METHODS Data were prospectively collected for consecutive DSAEK tissue processed by Regional Tissue Bank technicians at the Queen Elizabeth II Health Sciences Centre (Halifax, Nova Scotia). The Tissue Bank is approved by Health Canada and is an International Associate Member of the Eye Bank Association of America. Approval of the study protocol was obtained from the local institution’s research ethics board. The first tissue was processed by the tissue bank technicians for transplantation in May 2010. Consecutive tissue was included in the study until February 2011. The 2 technicians performing the dissections were trained by local ophthalmologists using tissue not suitable for transplantation but for which consent was obtained for research and education use. In situ excisions of corneal-scleral rims were performed by local technicians in Halifax and a satellite eye bank in St. John, New Brunswick. Within 24 hours of preservation, the tissue was evaluated by slit lamp and ECD measurements were obtained using an EB-3000 XYZ specular microscope (HAI Laboratories Inc, Lexington, MA). Study corneas underwent the standard tissue bank protocol for screening. In short, suitable tissue (donor age o 70 years, ECD 4 2000) undergoes serology screening and a medical social interview with the donor’s next of kin and family physician. Suitable tissues are then offered to the cornea transplant service where the decision is made regarding its use for DSAEK surgery.

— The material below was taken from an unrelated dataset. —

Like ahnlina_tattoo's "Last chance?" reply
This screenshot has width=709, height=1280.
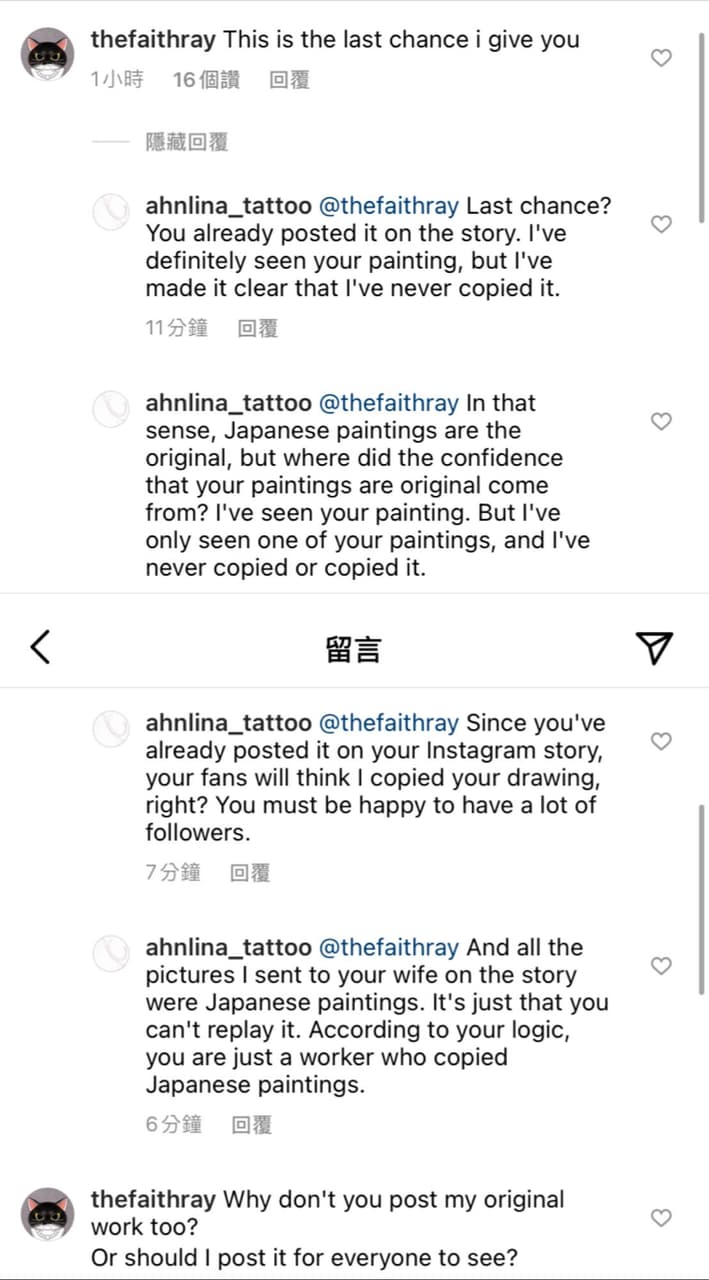(x=661, y=224)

To be considered for DSAEK, tissue must have ECD greater than 2200, few or no corneal folds, clear stroma, and few or no guttae. The tissue is predissected no more than 24 hours before the surgery. The tissue is mounted on a Moria Artificial Anterior Chamber (Moria Inc). The anterior chamber is pressurized using a syringe with balanced salt solution until the cornea is firm to digital tonometry. The corneal epithelium is then removed using a sterile cellulose sponge eye spear. The thickness of the remaining donor tissue is then measured 3 times using a
DGH-550 PACHETTE 2 (DGH Technology, Lexington, MA) pachymeter. An alignment mark is made using a marking pen in the periphery of the cornea. The cornea is then cut using a Moria ALTK Microkeratome (Moria Inc, Antony, France) with 300-μm head, creating a free cap. The cap is set aside and the thickness of the remaining posterior lamella is measured 3 times. The surface is dried using a cellulose surgical spear and the flap replaced. Centration of the flap is confirmed using the peripheral mark made earlier. The tissue is then preserved in OptisolGS (Bausch & Lomb, Rochester, NY). Tissue is evaluated after dissection with slit-lamp biomicroscopy and ECD.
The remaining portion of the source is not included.